=== WHAT IS REQUIRED ===
Each entry is to be restated word for word, with nothing omitted.

=== DATA EXCERPTS ===

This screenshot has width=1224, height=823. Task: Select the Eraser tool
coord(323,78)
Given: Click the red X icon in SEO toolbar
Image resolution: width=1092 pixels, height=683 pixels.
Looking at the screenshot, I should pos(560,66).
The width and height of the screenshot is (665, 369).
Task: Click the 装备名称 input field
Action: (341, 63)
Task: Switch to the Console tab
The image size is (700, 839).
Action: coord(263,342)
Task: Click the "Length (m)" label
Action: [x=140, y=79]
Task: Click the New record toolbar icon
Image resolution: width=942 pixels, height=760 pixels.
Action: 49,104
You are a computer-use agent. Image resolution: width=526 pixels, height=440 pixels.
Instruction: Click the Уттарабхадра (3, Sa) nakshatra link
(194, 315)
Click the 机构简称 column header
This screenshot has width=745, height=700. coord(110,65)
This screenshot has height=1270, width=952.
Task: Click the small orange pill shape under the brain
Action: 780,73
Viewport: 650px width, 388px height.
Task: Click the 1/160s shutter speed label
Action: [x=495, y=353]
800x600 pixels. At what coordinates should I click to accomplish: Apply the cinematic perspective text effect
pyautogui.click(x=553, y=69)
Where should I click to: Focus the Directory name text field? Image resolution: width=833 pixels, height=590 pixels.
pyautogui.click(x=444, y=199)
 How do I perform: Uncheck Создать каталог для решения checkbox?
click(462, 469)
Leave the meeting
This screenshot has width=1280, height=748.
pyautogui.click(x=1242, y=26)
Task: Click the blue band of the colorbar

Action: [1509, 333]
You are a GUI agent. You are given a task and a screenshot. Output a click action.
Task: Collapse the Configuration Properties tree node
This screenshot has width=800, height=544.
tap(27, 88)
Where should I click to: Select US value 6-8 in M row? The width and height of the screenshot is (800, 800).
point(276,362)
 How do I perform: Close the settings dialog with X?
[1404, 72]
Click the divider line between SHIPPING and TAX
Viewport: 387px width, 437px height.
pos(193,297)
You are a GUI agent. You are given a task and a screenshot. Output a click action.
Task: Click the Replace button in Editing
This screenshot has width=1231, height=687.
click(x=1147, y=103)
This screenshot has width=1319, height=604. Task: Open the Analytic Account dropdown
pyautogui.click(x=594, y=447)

=== RESPONSE ===
This screenshot has width=1224, height=823. Task: Select the Eraser tool
coord(323,78)
Given: Click the red X icon in SEO toolbar
Image resolution: width=1092 pixels, height=683 pixels.
Looking at the screenshot, I should pos(560,66).
The width and height of the screenshot is (665, 369).
Task: Click the 装备名称 input field
Action: (341, 63)
Task: Switch to the Console tab
The image size is (700, 839).
Action: coord(263,342)
Task: Click the "Length (m)" label
Action: [x=140, y=79]
Task: Click the New record toolbar icon
Image resolution: width=942 pixels, height=760 pixels.
Action: 49,104
You are a computer-use agent. Image resolution: width=526 pixels, height=440 pixels.
Instruction: Click the Уттарабхадра (3, Sa) nakshatra link
(194, 315)
Click the 机构简称 column header
This screenshot has width=745, height=700. coord(110,65)
This screenshot has height=1270, width=952.
Task: Click the small orange pill shape under the brain
Action: 780,73
Viewport: 650px width, 388px height.
Task: Click the 1/160s shutter speed label
Action: [x=495, y=353]
800x600 pixels. At what coordinates should I click to accomplish: Apply the cinematic perspective text effect
pyautogui.click(x=553, y=69)
Where should I click to: Focus the Directory name text field? Image resolution: width=833 pixels, height=590 pixels.
pyautogui.click(x=444, y=199)
 How do I perform: Uncheck Создать каталог для решения checkbox?
click(462, 469)
Leave the meeting
This screenshot has width=1280, height=748.
pyautogui.click(x=1242, y=26)
Task: Click the blue band of the colorbar

Action: [1509, 333]
You are a GUI agent. You are given a task and a screenshot. Output a click action.
Task: Collapse the Configuration Properties tree node
This screenshot has width=800, height=544.
tap(27, 88)
Where should I click to: Select US value 6-8 in M row? The width and height of the screenshot is (800, 800).
point(276,362)
 How do I perform: Close the settings dialog with X?
[1404, 72]
Click the divider line between SHIPPING and TAX
Viewport: 387px width, 437px height.
pos(193,297)
You are a GUI agent. You are given a task and a screenshot. Output a click action.
Task: Click the Replace button in Editing
This screenshot has width=1231, height=687.
click(x=1147, y=103)
This screenshot has width=1319, height=604. Task: Open the Analytic Account dropdown
pyautogui.click(x=594, y=447)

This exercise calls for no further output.